TASK REQUIREMENTS >> Print the whole listing, keeping every line exactly as given.

»»

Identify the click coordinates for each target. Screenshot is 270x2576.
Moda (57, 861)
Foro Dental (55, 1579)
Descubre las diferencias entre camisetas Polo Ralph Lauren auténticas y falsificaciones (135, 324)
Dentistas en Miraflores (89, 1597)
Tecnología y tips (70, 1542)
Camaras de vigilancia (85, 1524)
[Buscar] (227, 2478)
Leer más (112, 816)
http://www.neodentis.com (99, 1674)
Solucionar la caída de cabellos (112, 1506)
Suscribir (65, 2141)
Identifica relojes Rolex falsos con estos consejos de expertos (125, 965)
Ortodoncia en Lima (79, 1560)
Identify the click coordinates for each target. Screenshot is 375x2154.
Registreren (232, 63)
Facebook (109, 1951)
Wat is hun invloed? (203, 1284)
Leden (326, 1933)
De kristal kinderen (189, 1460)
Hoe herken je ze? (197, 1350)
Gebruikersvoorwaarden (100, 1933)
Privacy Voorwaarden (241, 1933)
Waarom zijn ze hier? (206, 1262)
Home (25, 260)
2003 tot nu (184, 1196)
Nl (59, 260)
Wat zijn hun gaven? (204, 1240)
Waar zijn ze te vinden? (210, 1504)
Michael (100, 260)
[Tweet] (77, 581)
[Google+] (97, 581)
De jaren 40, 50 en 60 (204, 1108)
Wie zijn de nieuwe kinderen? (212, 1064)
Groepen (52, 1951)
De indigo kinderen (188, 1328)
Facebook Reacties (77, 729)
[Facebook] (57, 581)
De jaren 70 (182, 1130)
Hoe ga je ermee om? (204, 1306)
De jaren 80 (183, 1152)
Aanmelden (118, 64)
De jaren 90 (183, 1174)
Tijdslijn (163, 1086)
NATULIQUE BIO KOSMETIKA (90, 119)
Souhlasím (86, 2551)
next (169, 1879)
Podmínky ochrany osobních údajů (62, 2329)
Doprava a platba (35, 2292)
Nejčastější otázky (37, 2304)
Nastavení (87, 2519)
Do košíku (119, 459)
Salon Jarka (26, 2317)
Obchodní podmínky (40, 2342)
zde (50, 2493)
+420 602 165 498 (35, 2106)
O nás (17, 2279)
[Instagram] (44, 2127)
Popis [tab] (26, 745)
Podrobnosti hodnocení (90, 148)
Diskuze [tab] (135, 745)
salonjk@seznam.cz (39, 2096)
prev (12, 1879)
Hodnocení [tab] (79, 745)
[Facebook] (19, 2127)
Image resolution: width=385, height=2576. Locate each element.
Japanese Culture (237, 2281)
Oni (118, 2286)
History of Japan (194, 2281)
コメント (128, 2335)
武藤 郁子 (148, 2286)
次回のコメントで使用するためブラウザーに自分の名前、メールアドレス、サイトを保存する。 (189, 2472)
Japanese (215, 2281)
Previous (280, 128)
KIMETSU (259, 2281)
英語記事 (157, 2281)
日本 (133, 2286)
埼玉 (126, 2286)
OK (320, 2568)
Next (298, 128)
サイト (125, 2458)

««

REPLY TO THE TASK >>
Identify the click coordinates for each target. Screenshot is 270x2576.
Moda (57, 861)
Foro Dental (55, 1579)
Descubre las diferencias entre camisetas Polo Ralph Lauren auténticas y falsificaciones (135, 324)
Dentistas en Miraflores (89, 1597)
Tecnología y tips (70, 1542)
Camaras de vigilancia (85, 1524)
[Buscar] (227, 2478)
Leer más (112, 816)
http://www.neodentis.com (99, 1674)
Solucionar la caída de cabellos (112, 1506)
Suscribir (65, 2141)
Identifica relojes Rolex falsos con estos consejos de expertos (125, 965)
Ortodoncia en Lima (79, 1560)
Identify the click coordinates for each target. Screenshot is 375x2154.
Registreren (232, 63)
Facebook (109, 1951)
Wat is hun invloed? (203, 1284)
Leden (326, 1933)
De kristal kinderen (189, 1460)
Hoe herken je ze? (197, 1350)
Gebruikersvoorwaarden (100, 1933)
Privacy Voorwaarden (241, 1933)
Waarom zijn ze hier? (206, 1262)
Home (25, 260)
2003 tot nu (184, 1196)
Nl (59, 260)
Wat zijn hun gaven? (204, 1240)
Waar zijn ze te vinden? (210, 1504)
Michael (100, 260)
[Tweet] (77, 581)
[Google+] (97, 581)
De jaren 40, 50 en 60 (204, 1108)
Wie zijn de nieuwe kinderen? (212, 1064)
Groepen (52, 1951)
De indigo kinderen (188, 1328)
Facebook Reacties (77, 729)
[Facebook] (57, 581)
De jaren 70 (182, 1130)
Hoe ga je ermee om? (204, 1306)
De jaren 80 (183, 1152)
Aanmelden (118, 64)
De jaren 90 (183, 1174)
Tijdslijn (163, 1086)
NATULIQUE BIO KOSMETIKA (90, 119)
Souhlasím (86, 2551)
next (169, 1879)
Podmínky ochrany osobních údajů (62, 2329)
Doprava a platba (35, 2292)
Nejčastější otázky (37, 2304)
Nastavení (87, 2519)
Do košíku (119, 459)
Salon Jarka (26, 2317)
Obchodní podmínky (40, 2342)
zde (50, 2493)
+420 602 165 498 (35, 2106)
O nás (17, 2279)
[Instagram] (44, 2127)
Popis [tab] (26, 745)
Podrobnosti hodnocení (90, 148)
Diskuze [tab] (135, 745)
salonjk@seznam.cz (39, 2096)
prev (12, 1879)
Hodnocení [tab] (79, 745)
[Facebook] (19, 2127)
Image resolution: width=385, height=2576. Locate each element.
Japanese Culture (237, 2281)
Oni (118, 2286)
History of Japan (194, 2281)
コメント (128, 2335)
武藤 郁子 (148, 2286)
次回のコメントで使用するためブラウザーに自分の名前、メールアドレス、サイトを保存する。 (189, 2472)
Japanese (215, 2281)
Previous (280, 128)
KIMETSU (259, 2281)
英語記事 (157, 2281)
日本 (133, 2286)
埼玉 (126, 2286)
OK (320, 2568)
Next (298, 128)
サイト (125, 2458)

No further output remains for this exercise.